Media And Fake News
In a time of growing ideological conformity within the New Zealand media, a backlash from the public has seen media outlets seeking to proclaim themselves as the arbiters of truth.
The New Zealand media industry, once renowned for impartial journalism, groundbreaking investigative articles and solid, balanced information, has become a carnival-like atmosphere of entertainment-style gossip, Left-leaning op-eds, and forwarding the latest piece from MSNBC, CNN, BBC or other partisan media companies.

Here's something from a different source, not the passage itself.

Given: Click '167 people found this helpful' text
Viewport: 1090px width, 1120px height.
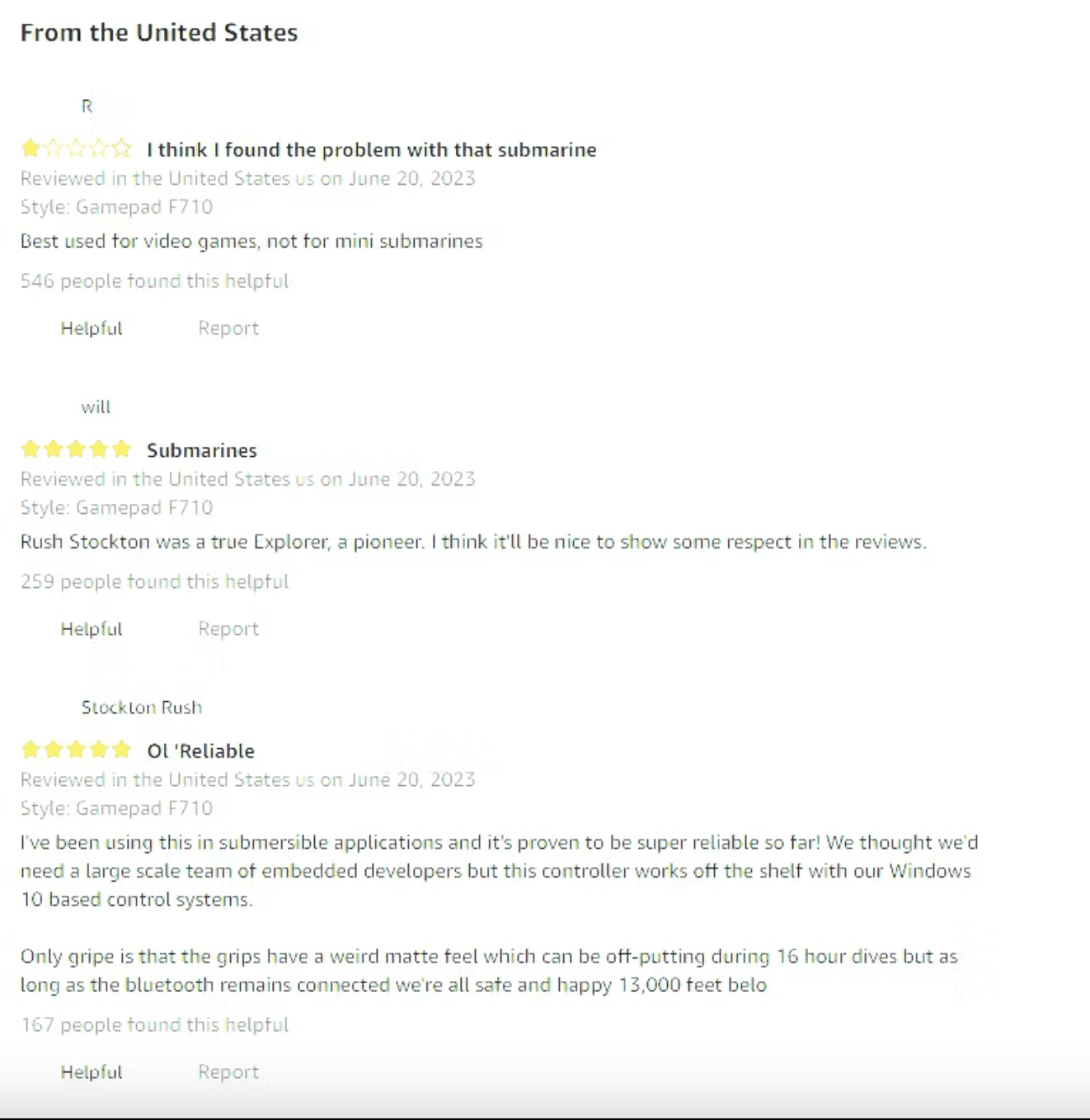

An example of this is the Covering Climate Now initiative, where participating media outlets sign up to only engage in media coverage that supports the 'anthropogenic climate change' narrative rather than balanced, unbiased reporting. New Zealand media such as The New Zealand Herald, ODT, Newsroom, The Spinoff, Newshub, even taxpayer-funded broadcasters RNZ and TVNZ, are signed up to this international agreement.
A recent poll of 2500 New Zealanders showed that out of 12 media outlets, 10 were viewed as Left to Far Left while just 2 were seen as centre-right.
And just a week ago Stuff NZ partly-pulled a story smearing New Conservative candidate and cancer survivor Deborah Burnside around her ratified support for the local cancer society.
"Over the last few years, the media has become a shadow of what they once were," says Deputy Leader Elliot Ikilei. "Media gang-ups on individuals such as Israel Folau and Donald Trump have also shown not just a mob mentality within the journalism field, but an ideological conformity within an industry that, according to the NZMC, ‘should be bound at all times by accuracy, fairness and balance.’ International propaganda agreements, the increasingly rare examples of balanced journalism, clear biases in narrative reporting, are sad evidence that the once-great press industry has become a stagnant marsh of taxpayer-funded Progressive dogma."
Ikilei concludes: "We truly hope that we will soon experience a reforming of the once-honourable station of New Zealand's free press industry."